About me

Filipe Carreira da Silva holds a permanent full-time position at the Institute of Social Sciences of the University of Lisbon as Senior Research Fellow and is a Fellow of Selwyn College, Cambridge. He is a member of the board in the research committees on sociological theory (RC16) and community research (RC08) of the International Sociological Association (ISA). In 2011, he joined the editorial board of the European Journal of Pragmatism and American Philosophy (EJPAP). His areas of interest include social theory, intellectual history, modern welfare states, comparative historical sociology, and social revolutions.
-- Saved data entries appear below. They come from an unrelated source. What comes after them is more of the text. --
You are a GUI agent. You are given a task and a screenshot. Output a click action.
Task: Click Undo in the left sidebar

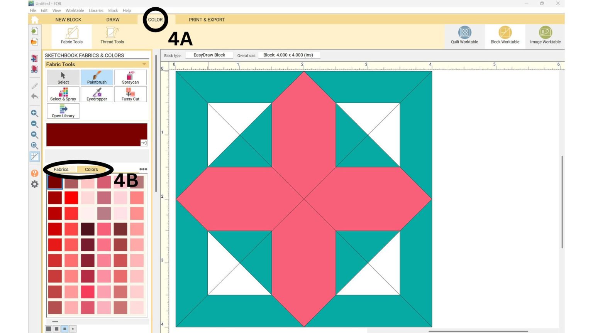[34, 97]
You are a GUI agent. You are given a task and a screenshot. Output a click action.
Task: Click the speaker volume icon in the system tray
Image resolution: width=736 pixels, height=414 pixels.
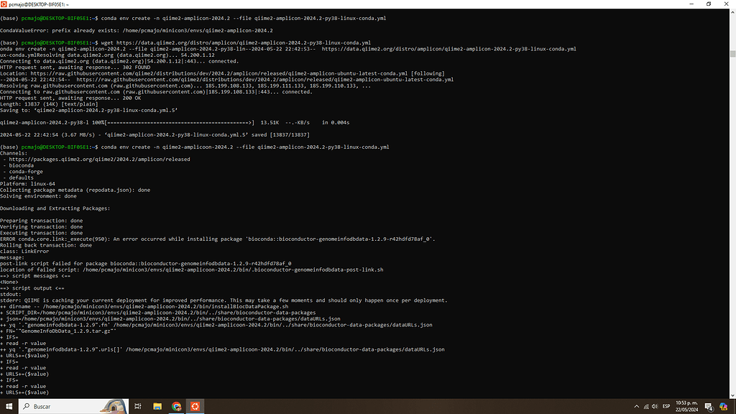point(654,406)
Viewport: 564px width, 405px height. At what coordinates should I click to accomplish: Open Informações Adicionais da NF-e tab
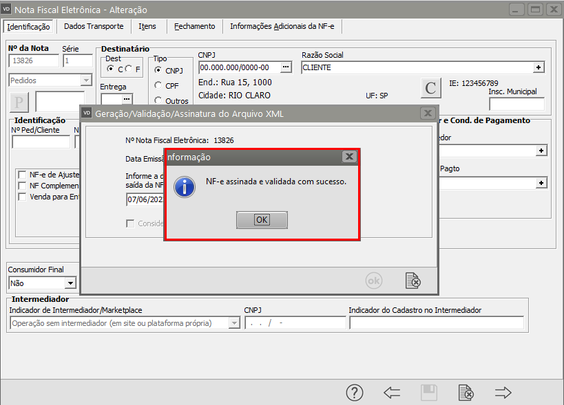coord(282,26)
Filipe Carreira da Silva's current work revolves around a neo-pragmatist social theory of rights with reference to the Portuguese experience of social rights constitutionalization in the 1970s.
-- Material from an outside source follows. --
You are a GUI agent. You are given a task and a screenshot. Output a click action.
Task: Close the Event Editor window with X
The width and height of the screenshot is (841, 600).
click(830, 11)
Filipe Carreira da Silva received a B.A. in Sociology from the Lisbon University Institute/ISCTE (1998), a M.Phil. in Social Sciences from the University of Lisbon (2002), a Ph.D. in Sociology from the University of Cambridge (2003), and a Habilitation in Sociology from the University of Lisbon (2016). He was Junior Research Fellow at Wolfson College, Cambridge from 2003-2006, and was a Fulbright post-doctoral scholar at Harvard University in 2003-2004. He has visited the University of Chicago several times from 2003-2009, where he worked with Donald N. Levine and Terry N. Clark. Since 2005, he is Research Assistant Professor at the Institute of Social Sciences of the University of Lisbon. In 2009, Carreira da Silva joined the Van Leer Institute in Jerusalem as visiting scholar under the sponsorship of S.N. Eisenstadt. More recently, in 2011, he worked as visiting scholar at the Center for Cultural Sociology at Yale University under the sponsorship of Jeffrey C. Alexander. He is the author of the 2010 American Sociological Association's Distinguished Book Award in the History of Sociology, Mead and Modernity.
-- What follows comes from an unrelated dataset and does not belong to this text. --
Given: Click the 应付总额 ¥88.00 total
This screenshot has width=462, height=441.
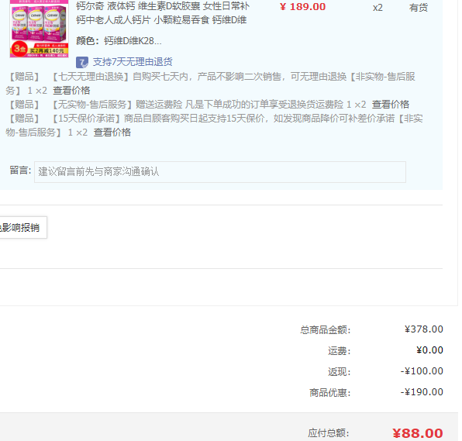Looking at the screenshot, I should (x=418, y=433).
A social theorist, Filipe Carreira da Silva specializes in American philosophical pragmatism (especially, G.H. Mead and the Chicago school of sociology), twentieth century cultural and critical theory, and historical comparative sociology. His scholarly interests center on the interplay between the theory building and the history of theory, with special regard to the political domain, both institutional (constitutions, rights, political regimes) and socio-cultural (political cultures, social movements). He has written on classical and contemporary social theory (with Patrick Baert), modern welfare regimes’ formation, and more recently on sociology books as cultural objects (with Mónica Brito Vieira). His three current projects investigate (1) the continuing relevance of Mead’s social pragmatist ideas, (2) the causes, consequences, meaning and denial of human rights, and (3) the history of sociological thought from the point of view of the books which helped make it. Underpinning these projects is the insight that social life is defined to a large extent by our encounters with objects as diverse as books, rights or ideas: not merely socially construed, objects such as these are socially constituted in the sense that they constrain as much as they enable human action. This notion of socially constituted objects is a central component of the pragmatic sociological perspective Filipe Carreira da Silva is trying to develop around human agency, institutions and culture.